For the Dreamliner, Mitsubishi and Fuji will take over design and production of the wing. As no other new airliner or combat aircraft is visible on Boeing’s horizon, the company’s in-house wing-making expertise will inevitably disappear as its designers and workers retire.

An aggravating factor is that, by asking for Japanese government money to pay for their share of Dreamliner development, Boeing’s three Japanese partners leave themselves – and the entire project – open to European allegations that this would constitute illegal subsidies. The European Commission has promised to look at the deal very closely, and Airbus’ corporate parent, EADS, has already said it would sue to block the arrangement if it was judged illegal.

Losing control of wing technology in exchange of cash, when this very cash could ultimately be blocked by insurmountable legal obstacles, does not appear to be a very smart decision on Boeing’s part. In fact, Boeing’s offer of a 35-percent share to Japanese risk-sharing partners contains the technical and legal germs which could ultimately kill off the Dreamliner project before it gets off the drawing board, which in turn would ultimately bankrupt Boeing’s airliner business.

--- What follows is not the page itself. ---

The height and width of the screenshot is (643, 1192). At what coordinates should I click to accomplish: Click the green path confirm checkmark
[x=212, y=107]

At present, this consists of the 737, 747, 757, 767 and 777 models. The middle three programs will soon be closed down for lack of customers, and only three 777s were ordered this year, down from 32 in 2002. Boeing’s best-seller is the 737, and it is keeping Boeing Commercial Airplanes in business.

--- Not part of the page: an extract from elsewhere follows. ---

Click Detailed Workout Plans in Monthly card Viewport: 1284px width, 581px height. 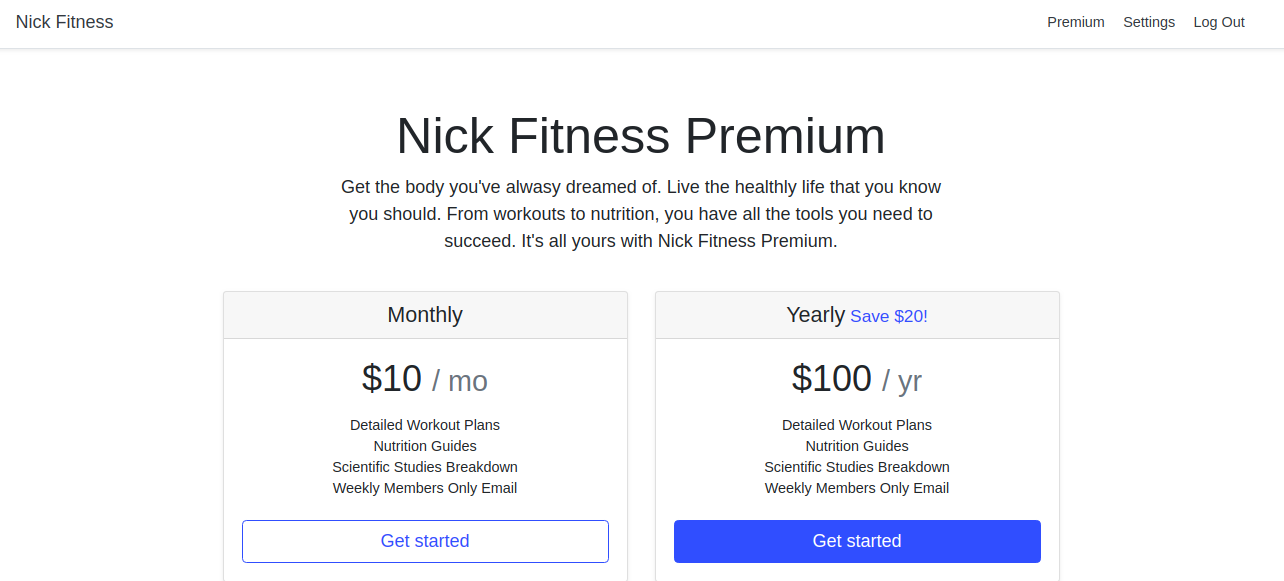click(425, 425)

But the 737 first flew in 1967 – 36 years ago -- and its domination of the budget airline market is eroding as more customers switch to the Airbus A320 family. In 2002, EasyJet ordered 130 A139s while this year budget airlines JetBlue ordered 65 A320s, Frontier Airlines ordered 15 A319s, Aer Lingus ordered seven A320s and Qantas just ordered another 23. The continuing loss of these orders spells seriously bad news for Boeing.

Any one of the trials visited on Boeing in the past couple of years – Airbus’s growing acceptance by the market; the loss of the JSF competition; the disqualification from US Air Force space launch orders and the loss of $1 billion in launch contracts; the massive down-scaling of the US Air Force’s tanker lease; rampant allegations of ethics lapses; the layoff of more than 30,000 workers – would pose grave problems to any big company. Most could be written off to bad luck, incompetence, or complacency, or to a mixture of all three.

But giving away wing design to Japan in exchange of an (uncertain) dollop of cash is the modern aeronautical equivalent of swapping one’s inheritance for a plate of lentils or, to use an appropriately Japanese metaphor, of corporate hara-kiri.